- [MATERIAL SHOWN]:
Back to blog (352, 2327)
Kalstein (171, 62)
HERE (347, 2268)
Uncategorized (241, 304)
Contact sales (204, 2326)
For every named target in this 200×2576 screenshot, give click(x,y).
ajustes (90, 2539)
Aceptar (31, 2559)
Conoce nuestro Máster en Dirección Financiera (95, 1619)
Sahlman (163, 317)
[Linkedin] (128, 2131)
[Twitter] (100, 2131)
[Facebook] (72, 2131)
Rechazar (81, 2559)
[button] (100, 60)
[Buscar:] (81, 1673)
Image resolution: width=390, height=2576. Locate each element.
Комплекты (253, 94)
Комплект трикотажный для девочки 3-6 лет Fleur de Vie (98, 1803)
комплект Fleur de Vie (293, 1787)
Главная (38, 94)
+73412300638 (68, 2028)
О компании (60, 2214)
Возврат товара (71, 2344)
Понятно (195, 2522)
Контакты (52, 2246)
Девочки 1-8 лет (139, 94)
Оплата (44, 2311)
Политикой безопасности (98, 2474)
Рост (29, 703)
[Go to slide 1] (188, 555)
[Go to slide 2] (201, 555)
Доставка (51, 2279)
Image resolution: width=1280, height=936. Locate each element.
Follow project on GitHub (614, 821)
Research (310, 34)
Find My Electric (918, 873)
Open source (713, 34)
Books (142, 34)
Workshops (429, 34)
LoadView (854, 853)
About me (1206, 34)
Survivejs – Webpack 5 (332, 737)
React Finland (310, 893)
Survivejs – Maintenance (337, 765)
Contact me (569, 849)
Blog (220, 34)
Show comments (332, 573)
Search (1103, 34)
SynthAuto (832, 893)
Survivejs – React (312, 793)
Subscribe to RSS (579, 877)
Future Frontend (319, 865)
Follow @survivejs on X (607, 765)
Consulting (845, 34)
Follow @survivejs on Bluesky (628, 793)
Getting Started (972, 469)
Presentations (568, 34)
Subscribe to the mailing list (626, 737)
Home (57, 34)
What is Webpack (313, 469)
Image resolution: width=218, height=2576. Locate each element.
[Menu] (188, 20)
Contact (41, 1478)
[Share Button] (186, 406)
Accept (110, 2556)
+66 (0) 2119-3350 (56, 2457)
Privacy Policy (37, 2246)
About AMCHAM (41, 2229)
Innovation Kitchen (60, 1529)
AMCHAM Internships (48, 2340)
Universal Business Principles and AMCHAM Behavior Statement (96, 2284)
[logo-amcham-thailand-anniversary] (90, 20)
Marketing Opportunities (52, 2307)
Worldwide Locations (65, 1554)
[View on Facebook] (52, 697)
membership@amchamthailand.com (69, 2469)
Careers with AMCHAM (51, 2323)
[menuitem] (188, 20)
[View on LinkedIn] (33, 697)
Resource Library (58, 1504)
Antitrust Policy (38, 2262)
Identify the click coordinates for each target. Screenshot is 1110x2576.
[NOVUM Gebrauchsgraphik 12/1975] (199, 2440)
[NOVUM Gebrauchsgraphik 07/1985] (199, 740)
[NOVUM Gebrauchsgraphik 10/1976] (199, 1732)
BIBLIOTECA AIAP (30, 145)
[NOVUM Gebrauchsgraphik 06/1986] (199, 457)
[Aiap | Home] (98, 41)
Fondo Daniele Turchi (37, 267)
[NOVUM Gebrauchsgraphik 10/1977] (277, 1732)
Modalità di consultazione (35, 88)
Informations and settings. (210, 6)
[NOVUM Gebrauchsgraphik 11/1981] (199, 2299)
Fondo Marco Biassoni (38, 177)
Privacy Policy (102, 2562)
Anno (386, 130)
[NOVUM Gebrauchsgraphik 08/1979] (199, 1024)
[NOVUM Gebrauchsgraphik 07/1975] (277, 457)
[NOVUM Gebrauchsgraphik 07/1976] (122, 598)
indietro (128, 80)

- [WHAT YOU WILL DO]:
What you give back must match the material exactly, beginning with its first line and ending with the line holding "Books (142, 34)".

- [WRITTEN RESPONSE]:
Back to blog (352, 2327)
Kalstein (171, 62)
HERE (347, 2268)
Uncategorized (241, 304)
Contact sales (204, 2326)
For every named target in this 200×2576 screenshot, give click(x,y).
ajustes (90, 2539)
Aceptar (31, 2559)
Conoce nuestro Máster en Dirección Financiera (95, 1619)
Sahlman (163, 317)
[Linkedin] (128, 2131)
[Twitter] (100, 2131)
[Facebook] (72, 2131)
Rechazar (81, 2559)
[button] (100, 60)
[Buscar:] (81, 1673)
Image resolution: width=390, height=2576. Locate each element.
Комплекты (253, 94)
Комплект трикотажный для девочки 3-6 лет Fleur de Vie (98, 1803)
комплект Fleur de Vie (293, 1787)
Главная (38, 94)
+73412300638 (68, 2028)
О компании (60, 2214)
Возврат товара (71, 2344)
Понятно (195, 2522)
Контакты (52, 2246)
Девочки 1-8 лет (139, 94)
Оплата (44, 2311)
Политикой безопасности (98, 2474)
Рост (29, 703)
[Go to slide 1] (188, 555)
[Go to slide 2] (201, 555)
Доставка (51, 2279)
Image resolution: width=1280, height=936. Locate each element.
Follow project on GitHub (614, 821)
Research (310, 34)
Find My Electric (918, 873)
Open source (713, 34)
Books (142, 34)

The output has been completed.